** RECORDS FOR PROCESSING follows **
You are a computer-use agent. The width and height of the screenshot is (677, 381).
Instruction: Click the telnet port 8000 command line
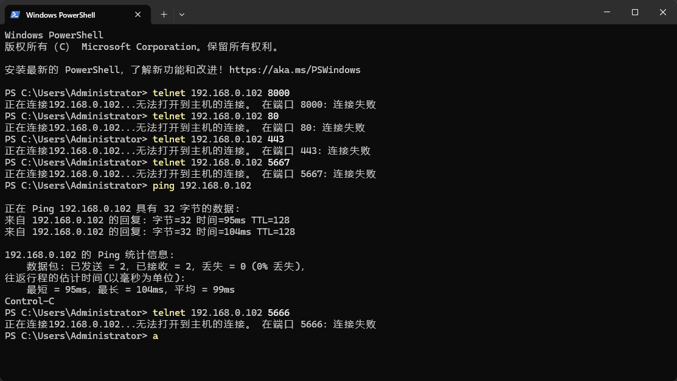[x=221, y=93]
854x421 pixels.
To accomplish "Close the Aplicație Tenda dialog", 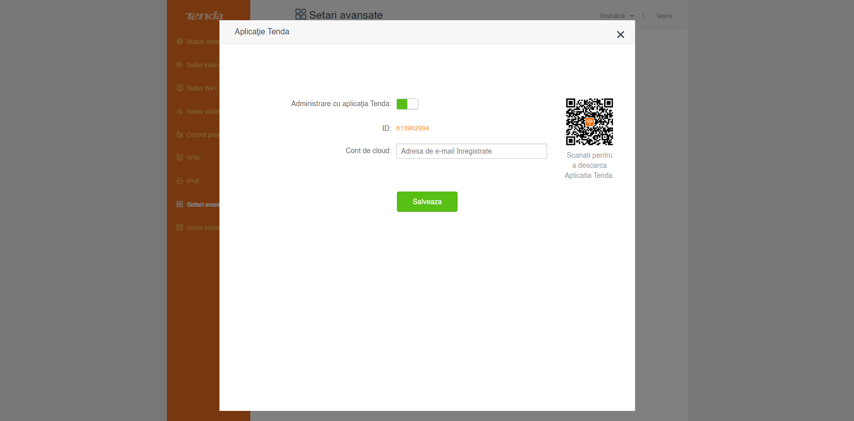I will tap(620, 34).
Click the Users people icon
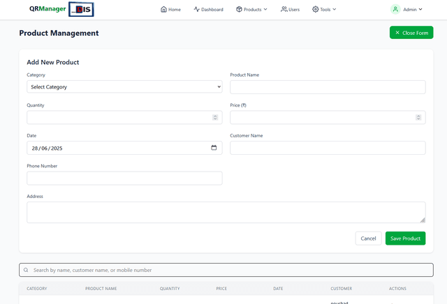This screenshot has height=304, width=447. pyautogui.click(x=284, y=10)
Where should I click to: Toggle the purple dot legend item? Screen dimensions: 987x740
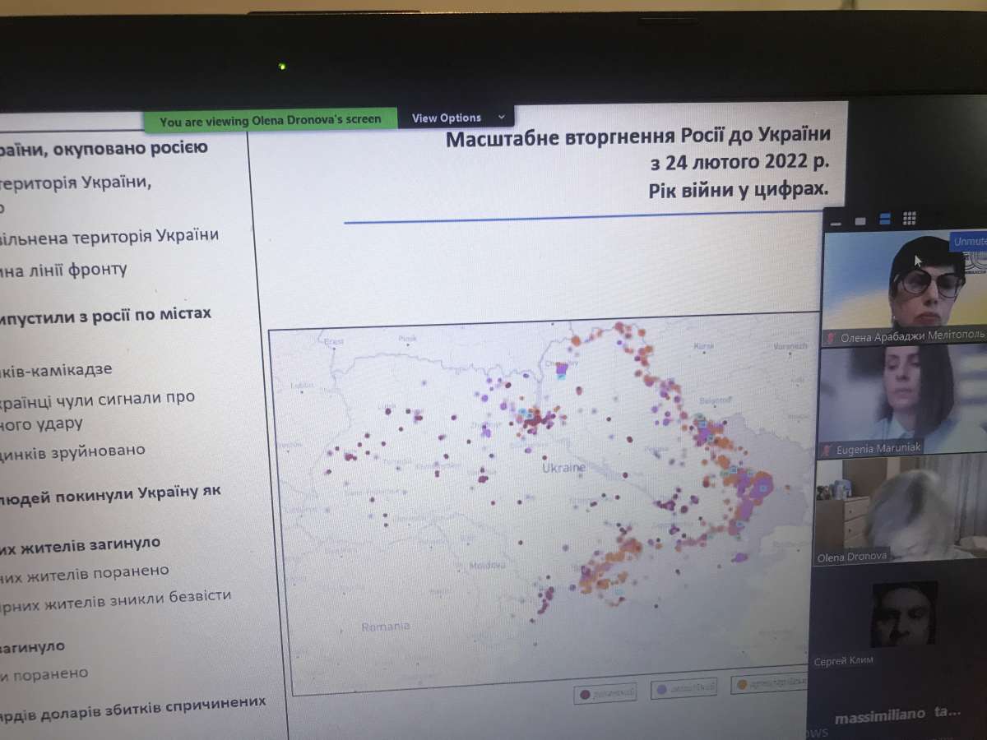(x=684, y=687)
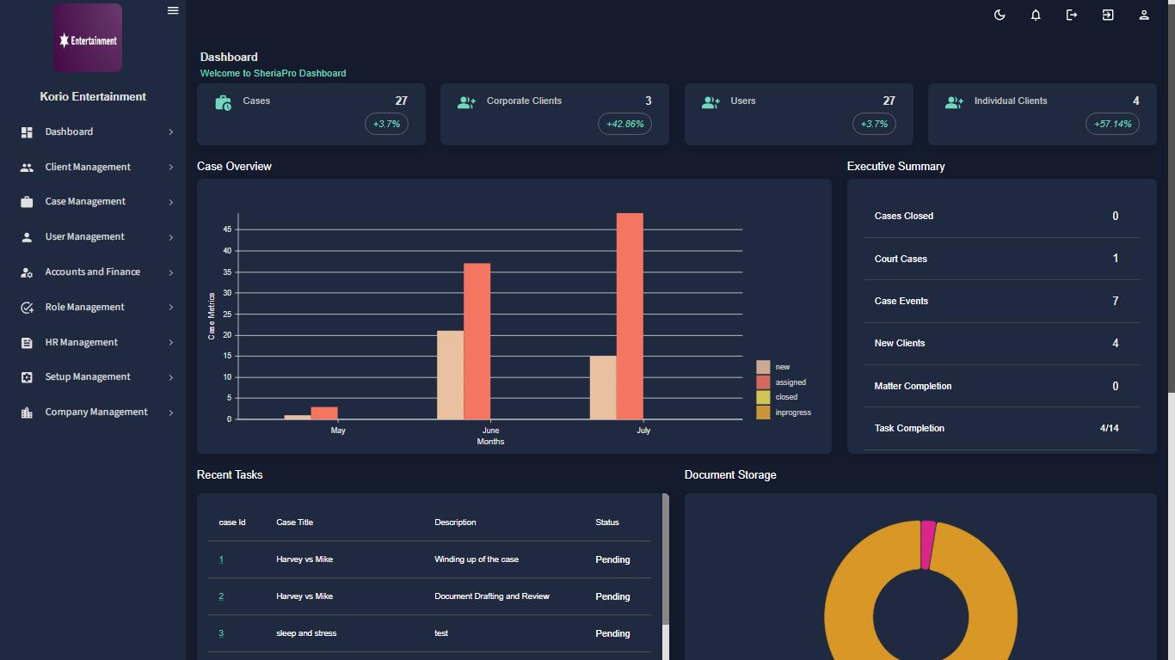Open case Id 1 link
1175x660 pixels.
pyautogui.click(x=221, y=559)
** End of RECORDS FOR PROCESSING **
**DIRECTIONS FOR THIS TASK**:
Drop the pictures, then transcribe the lines from the one containing "Click the Users people icon" to the end of the data above, exactly and nothing more.

**RESULT OF THIS TASK**:
Click the Users people icon
This screenshot has height=304, width=447. pyautogui.click(x=284, y=10)
Where should I click to: Toggle the purple dot legend item? Screen dimensions: 987x740
(x=684, y=687)
Open case Id 1 link
1175x660 pixels.
pyautogui.click(x=221, y=559)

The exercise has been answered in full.